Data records

================

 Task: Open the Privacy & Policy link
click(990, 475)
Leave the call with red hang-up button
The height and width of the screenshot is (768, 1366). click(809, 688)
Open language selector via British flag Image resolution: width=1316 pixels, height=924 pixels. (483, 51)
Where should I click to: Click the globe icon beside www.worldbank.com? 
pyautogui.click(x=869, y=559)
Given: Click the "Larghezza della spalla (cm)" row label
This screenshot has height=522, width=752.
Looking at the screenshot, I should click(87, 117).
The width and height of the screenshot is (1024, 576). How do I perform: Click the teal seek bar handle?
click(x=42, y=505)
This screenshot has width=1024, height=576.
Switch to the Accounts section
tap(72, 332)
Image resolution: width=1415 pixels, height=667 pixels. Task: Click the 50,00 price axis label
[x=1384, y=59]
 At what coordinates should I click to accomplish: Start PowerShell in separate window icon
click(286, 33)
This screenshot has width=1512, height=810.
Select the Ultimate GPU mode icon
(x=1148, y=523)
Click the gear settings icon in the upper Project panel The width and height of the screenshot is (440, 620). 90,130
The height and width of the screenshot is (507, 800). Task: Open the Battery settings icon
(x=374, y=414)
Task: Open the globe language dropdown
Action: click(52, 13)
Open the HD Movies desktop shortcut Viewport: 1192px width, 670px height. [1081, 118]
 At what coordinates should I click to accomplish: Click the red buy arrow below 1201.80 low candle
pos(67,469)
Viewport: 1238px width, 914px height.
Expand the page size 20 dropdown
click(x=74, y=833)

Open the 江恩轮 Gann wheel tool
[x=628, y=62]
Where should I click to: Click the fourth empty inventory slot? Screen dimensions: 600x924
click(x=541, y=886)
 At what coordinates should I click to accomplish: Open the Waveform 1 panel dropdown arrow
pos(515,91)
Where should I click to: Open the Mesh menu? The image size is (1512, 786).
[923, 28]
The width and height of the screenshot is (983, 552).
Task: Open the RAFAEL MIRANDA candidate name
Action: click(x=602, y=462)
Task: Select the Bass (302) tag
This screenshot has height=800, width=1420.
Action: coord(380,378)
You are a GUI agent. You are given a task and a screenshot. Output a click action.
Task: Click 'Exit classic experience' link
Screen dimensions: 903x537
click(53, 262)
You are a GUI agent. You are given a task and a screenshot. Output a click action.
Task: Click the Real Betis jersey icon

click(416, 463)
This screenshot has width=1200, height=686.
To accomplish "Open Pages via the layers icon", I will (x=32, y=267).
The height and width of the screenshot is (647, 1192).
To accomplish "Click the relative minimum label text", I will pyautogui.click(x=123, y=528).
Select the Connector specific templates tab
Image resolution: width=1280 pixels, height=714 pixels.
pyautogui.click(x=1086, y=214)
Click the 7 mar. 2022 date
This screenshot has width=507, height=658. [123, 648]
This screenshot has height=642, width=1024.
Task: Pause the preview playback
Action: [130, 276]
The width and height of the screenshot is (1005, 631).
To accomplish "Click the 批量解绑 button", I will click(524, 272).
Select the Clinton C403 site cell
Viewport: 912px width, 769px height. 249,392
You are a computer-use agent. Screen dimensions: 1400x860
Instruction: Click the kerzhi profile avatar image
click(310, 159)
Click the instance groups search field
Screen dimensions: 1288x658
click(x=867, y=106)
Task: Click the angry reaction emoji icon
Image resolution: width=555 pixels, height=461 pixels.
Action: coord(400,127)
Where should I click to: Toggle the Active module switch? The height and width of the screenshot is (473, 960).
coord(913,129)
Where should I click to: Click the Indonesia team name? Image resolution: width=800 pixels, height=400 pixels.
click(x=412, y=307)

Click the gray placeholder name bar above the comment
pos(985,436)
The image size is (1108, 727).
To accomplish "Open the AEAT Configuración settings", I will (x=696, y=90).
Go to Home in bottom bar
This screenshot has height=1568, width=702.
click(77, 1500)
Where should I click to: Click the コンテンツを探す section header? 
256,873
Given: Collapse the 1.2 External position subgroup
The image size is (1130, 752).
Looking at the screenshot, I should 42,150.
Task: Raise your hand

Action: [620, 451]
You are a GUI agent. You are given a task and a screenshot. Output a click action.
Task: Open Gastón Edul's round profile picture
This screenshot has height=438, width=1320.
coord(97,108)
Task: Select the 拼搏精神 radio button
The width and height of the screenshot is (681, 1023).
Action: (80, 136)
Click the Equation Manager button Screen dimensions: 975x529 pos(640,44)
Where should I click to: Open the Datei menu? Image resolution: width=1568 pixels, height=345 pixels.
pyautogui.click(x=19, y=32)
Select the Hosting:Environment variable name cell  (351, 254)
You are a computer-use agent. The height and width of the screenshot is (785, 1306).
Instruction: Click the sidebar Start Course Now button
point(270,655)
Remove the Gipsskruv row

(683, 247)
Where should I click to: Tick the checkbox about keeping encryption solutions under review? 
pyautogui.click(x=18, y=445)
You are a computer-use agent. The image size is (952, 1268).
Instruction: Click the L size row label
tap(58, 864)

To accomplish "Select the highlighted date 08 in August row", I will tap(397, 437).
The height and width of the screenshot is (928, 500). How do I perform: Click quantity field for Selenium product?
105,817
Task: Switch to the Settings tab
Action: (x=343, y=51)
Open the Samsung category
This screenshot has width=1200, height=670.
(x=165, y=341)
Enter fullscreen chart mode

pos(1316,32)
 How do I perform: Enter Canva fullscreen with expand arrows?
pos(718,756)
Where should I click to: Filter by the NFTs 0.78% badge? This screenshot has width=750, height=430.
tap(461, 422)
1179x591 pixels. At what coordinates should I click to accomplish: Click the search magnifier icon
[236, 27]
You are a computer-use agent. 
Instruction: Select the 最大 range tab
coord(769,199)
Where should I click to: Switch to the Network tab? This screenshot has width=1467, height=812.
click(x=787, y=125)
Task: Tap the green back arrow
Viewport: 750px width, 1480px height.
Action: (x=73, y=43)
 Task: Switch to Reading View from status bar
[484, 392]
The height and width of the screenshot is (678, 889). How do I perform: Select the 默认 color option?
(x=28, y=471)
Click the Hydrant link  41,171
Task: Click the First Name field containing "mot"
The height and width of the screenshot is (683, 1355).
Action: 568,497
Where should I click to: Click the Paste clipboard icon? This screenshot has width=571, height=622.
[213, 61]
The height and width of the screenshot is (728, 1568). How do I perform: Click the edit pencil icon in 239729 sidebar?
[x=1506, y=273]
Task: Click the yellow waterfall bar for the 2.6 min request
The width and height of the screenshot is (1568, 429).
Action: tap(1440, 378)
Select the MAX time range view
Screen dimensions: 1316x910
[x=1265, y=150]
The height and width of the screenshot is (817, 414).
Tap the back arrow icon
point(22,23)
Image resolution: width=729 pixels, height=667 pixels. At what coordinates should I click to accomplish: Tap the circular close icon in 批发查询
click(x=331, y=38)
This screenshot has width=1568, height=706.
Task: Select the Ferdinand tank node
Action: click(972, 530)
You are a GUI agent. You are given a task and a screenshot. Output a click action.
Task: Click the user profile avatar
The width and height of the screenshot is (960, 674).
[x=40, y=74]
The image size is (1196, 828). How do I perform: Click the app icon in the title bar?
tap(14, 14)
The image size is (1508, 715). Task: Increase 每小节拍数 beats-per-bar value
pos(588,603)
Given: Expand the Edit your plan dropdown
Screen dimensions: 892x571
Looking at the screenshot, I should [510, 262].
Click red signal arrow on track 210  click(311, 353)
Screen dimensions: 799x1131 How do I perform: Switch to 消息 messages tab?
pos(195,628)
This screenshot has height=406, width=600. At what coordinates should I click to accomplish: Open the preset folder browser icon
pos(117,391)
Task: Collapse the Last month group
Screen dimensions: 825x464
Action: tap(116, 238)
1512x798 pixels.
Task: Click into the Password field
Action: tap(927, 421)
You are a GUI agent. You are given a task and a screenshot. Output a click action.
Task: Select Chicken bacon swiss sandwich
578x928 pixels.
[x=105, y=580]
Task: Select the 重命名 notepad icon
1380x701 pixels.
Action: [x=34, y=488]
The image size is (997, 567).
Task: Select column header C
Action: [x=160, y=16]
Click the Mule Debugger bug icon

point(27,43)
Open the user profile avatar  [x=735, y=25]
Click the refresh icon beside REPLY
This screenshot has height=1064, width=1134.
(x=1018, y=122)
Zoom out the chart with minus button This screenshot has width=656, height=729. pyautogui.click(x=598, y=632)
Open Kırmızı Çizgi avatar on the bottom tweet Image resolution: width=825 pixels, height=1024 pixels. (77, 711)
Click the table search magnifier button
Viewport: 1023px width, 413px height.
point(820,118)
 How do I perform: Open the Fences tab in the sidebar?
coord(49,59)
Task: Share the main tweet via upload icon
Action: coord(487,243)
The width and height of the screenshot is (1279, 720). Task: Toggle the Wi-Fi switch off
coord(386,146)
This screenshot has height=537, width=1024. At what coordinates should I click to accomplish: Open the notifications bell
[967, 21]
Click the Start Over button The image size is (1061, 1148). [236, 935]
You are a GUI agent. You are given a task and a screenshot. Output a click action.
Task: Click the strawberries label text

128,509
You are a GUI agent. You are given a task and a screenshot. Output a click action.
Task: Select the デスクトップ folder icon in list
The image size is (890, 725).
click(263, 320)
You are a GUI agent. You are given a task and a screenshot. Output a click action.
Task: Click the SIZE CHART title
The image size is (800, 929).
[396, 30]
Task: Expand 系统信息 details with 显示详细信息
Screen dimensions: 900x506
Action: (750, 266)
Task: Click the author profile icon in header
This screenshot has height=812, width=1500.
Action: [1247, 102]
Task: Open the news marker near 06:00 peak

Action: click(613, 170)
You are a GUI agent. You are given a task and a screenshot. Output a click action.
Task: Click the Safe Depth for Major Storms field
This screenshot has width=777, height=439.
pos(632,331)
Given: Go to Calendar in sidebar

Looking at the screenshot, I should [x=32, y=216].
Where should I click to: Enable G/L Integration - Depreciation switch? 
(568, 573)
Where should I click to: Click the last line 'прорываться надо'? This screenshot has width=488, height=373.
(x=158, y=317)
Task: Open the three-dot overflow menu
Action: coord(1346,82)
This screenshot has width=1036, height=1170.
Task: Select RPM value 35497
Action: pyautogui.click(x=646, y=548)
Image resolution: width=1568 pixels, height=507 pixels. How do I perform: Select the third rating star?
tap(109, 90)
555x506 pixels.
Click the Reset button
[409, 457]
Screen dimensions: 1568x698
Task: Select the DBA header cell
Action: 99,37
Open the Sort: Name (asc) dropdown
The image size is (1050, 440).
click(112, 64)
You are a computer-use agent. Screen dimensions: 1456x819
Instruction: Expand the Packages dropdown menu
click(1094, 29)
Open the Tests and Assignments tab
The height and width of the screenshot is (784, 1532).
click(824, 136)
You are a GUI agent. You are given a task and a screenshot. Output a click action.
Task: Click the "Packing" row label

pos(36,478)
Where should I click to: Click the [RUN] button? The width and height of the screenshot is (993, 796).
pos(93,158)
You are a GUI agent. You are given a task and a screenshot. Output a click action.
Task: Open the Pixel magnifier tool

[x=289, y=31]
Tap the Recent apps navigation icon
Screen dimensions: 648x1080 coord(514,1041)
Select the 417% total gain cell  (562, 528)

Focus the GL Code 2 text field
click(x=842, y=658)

================

Above are the records; repeat exactly the lines from the one holding "This screenshot has height=438, width=1320." down to the one holding "You are a computer-use agent. The height", end lines included.

## Exercise output
This screenshot has height=438, width=1320.
coord(97,108)
Task: Select the 拼搏精神 radio button
The width and height of the screenshot is (681, 1023).
Action: (80, 136)
Click the Equation Manager button Screen dimensions: 975x529 pos(640,44)
Where should I click to: Open the Datei menu? Image resolution: width=1568 pixels, height=345 pixels.
pyautogui.click(x=19, y=32)
Select the Hosting:Environment variable name cell  (351, 254)
You are a computer-use agent. The height and width of the screenshot is (785, 1306).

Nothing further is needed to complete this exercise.